Abstract

Introduction: There are numerous health disparities impacting African Americans and Hispanics compared to other racial and ethnic groups in the US leading to poorer clinical outcomes. Obesity is an important risk factor predisposing to cardiac and renal diseases and it is important to quantify differences in obesity in greater detail. Hypothesis: African Americans and Hispanics may be disproportionately and adversely impacted by obesity. Methods: From 77007 participants in 8 NHANES surveys (between 2003-2004 and 2017-2018), we included 39952 aged 20-79 years. Participants with BMI data (n = 39440, 98.7%) were categorized as being underweight (BMI < 18.5), normal (BMI 18.5 - <25), overweight (BMI 25 - <30), obese (BMI 30 - <40) or morbidly obese (BMI 40+).
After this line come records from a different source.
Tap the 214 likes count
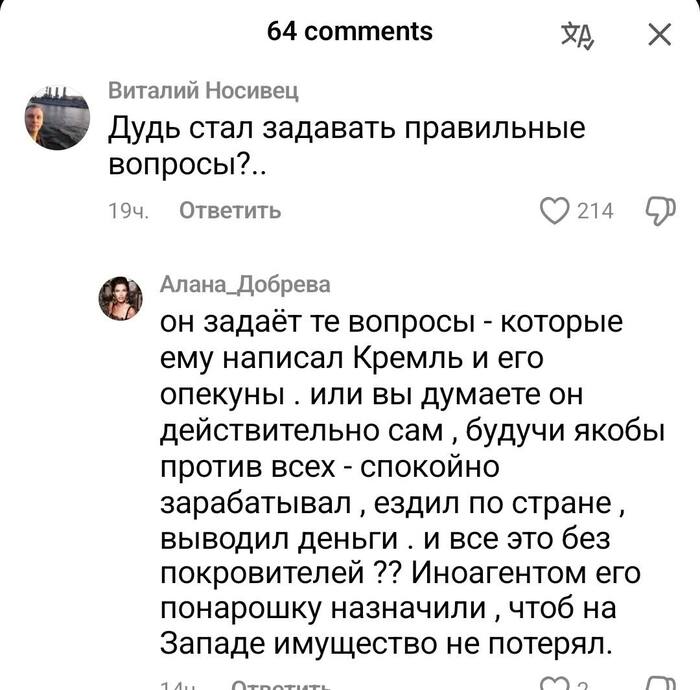This screenshot has height=690, width=700. pos(596,211)
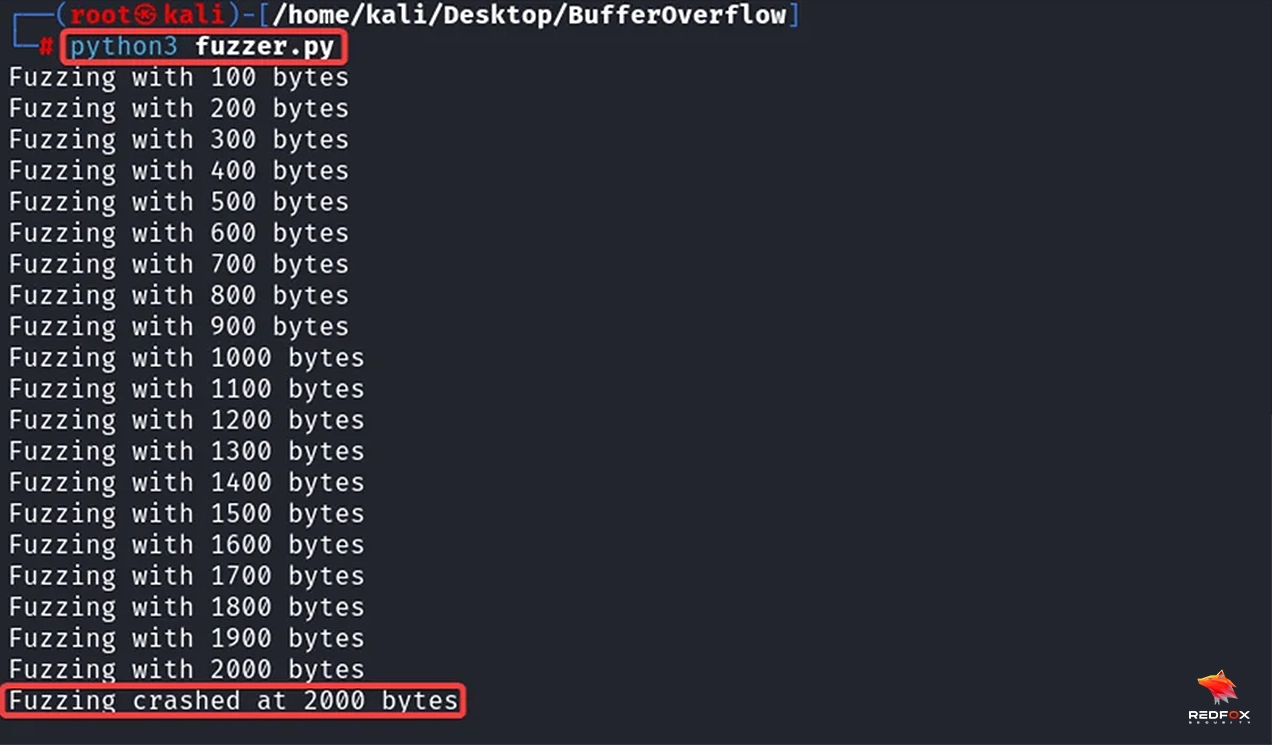Click the skull symbol in root㉿kali prompt
Screen dimensions: 1272x745
(147, 16)
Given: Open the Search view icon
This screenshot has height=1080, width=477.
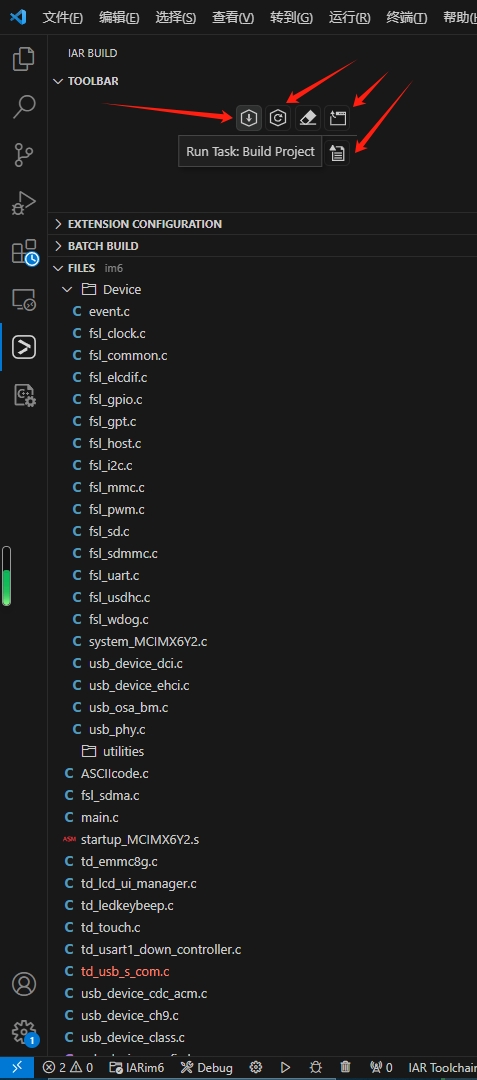Looking at the screenshot, I should click(x=24, y=107).
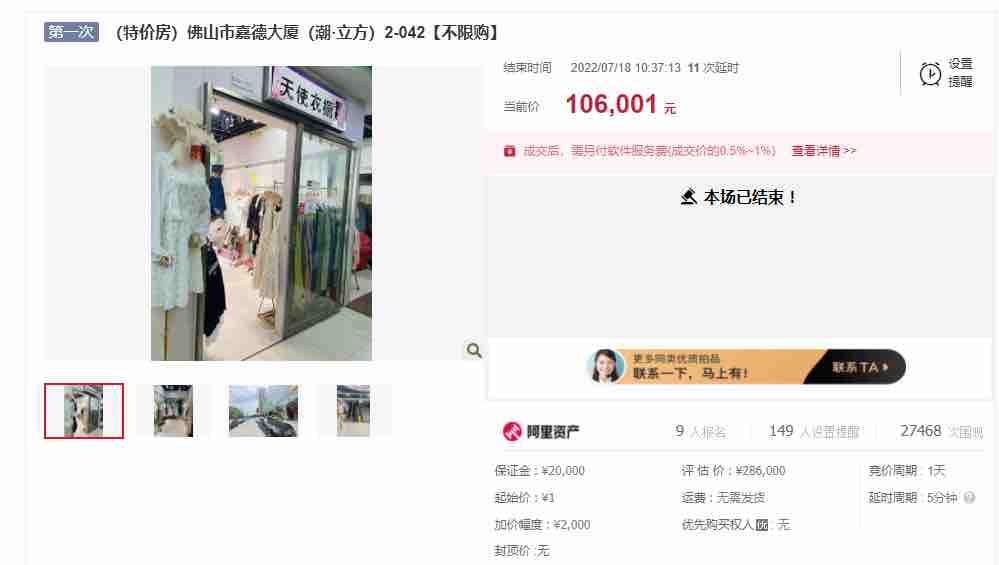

Results were extrapolated to the entire US population (50 states plus the District of Columbia) using the direct method to the US Census 2000 population. The R language was used to perform statistical analyses. Results: Morbid obesity is as more common in black women (16%) compared with white or Hispanic women (both 8%). Black women are more overweight, obese, or morbidly obese compared with black men (80% vs 71%). Black men (7%) have a higher prevalence of morbid obesity compared to white (5%), Hispanic (5%), or “other” (race other than Hispanic, black, Asian, or white) racial/ethnic groups (4%). Hispanic men (80%) and African American women (80%) have the highest prevalence of overweight/obesity/morbid obesity. Normal weight is more common among race/ethnicity ‘other’ in both men and women. White women have a higher prevalence of normal weight compared to white men (34% vs 25%). Conclusion: There are important differences in the prevalence of obesity and morbid obesity between racial and ethnic groups in US adults. More emphasis needs to be placed on preventing/treating morbid obesity, particularly in Hispanic men and African American women, to reduce CV risk and correct disparities in health outcomes.